In Tianjin, Making A Small Dent On Climate Action

Tianjin, UN Climate conference
TIANJIN, China — I’m in Tianjin, China today (see pix above) and for the next week to report on the UN Climate Conference, the first ever held in China. I spent much of the day in a Climate Action International meeting with activists from around the planet, though there were many fewer here than attended the UN climate meetings in Barcelona and Copenhagen last year. Everybody is talking about steps forward and preserving the UN negotiating process, a much different message than the big breakthrough that seemed possible in 2009. The American NGO, U.S. Climate Action Network, where I serve as a senior writer, has scheduled a number of events, including a briefing on China’s coal production and consumption, that will be useful.

The world rightfully views China as the leading force in what could turn out to be the Chinese century. Who really knows since its 2010 and early. Still Warren Buffet and Bill Gates were in Beijing last week talking to China’s growing number of billionaires about philanthropy. The Hurun Rich List, the Chinese equivalent of the Forbes 400, counts 400 to 500, more than in the U.S., according to its director. Last week China launched its latest rocket, testing its ability to circumnavigate the moon in preparation for an unmanned moon landing in 2013. I rode the bullet train here last night from Beijing at 330 km/hr or 205 mph. LED manufacturing in China encompasses 3,000 companies and very clearly, if you arrive here at night to see Tianjin’s modern buildings outlined against the dark sky, the city’s developers are enamored with the technology. The Shanghai Expo that got underway on October 1 is based on a theme this year of metropolitan sustainability — clean energy, transit, conservation, parks, and energy efficiency.

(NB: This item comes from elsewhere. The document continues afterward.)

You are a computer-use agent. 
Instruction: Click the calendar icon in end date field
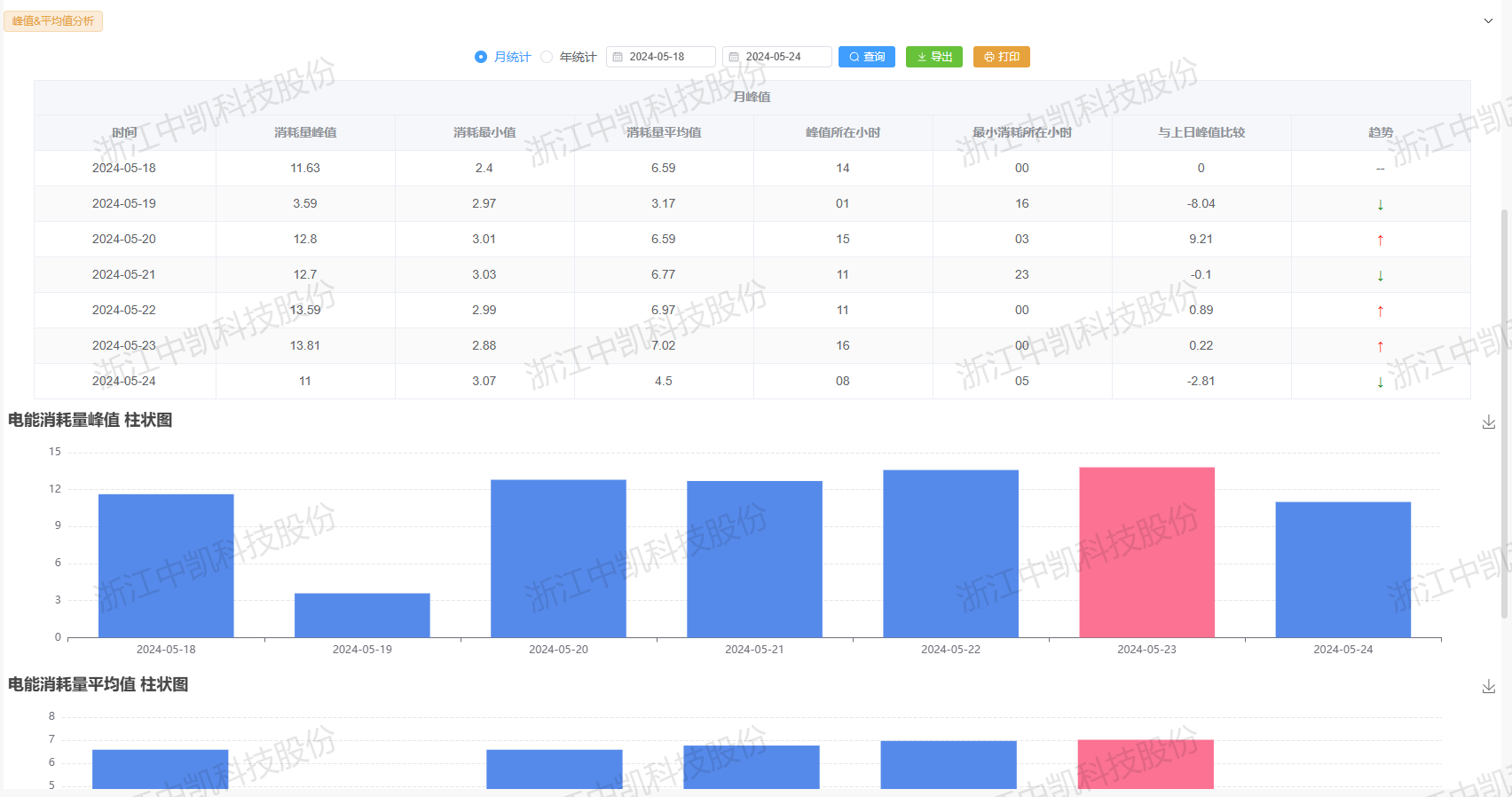[734, 57]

If you have the idea that China is on a roll, a few days immersion here just confirms it. On the other hand, it’s not hard to find the burrs in the machine of progress. The sun is still cloaked more times than not in thick air pollution. The country is planning to triple coal production even as it touts progress in clean energy development. Millions of China’s urban residents rid bodily wastes and shower in closet-sized and mold-ridden combined bathroom units that most American campgrounds wouldn’t tolerate. The glaciers of the Himalayas, China’s primary southern water source, are melting faster than the Arctic. And Chinese industry is dangerous and dirty. Last week a mine supervisor in Shanxi Province, in China’s north, received a suspended death sentence for conspiracy, bribery, and other crimes associated with the rupture of an illegal iron ore tailings pond that unleashed a toxic flood and landslide that killed 277 people in 2008.

Let’s just say this week is going to be intensely interesting.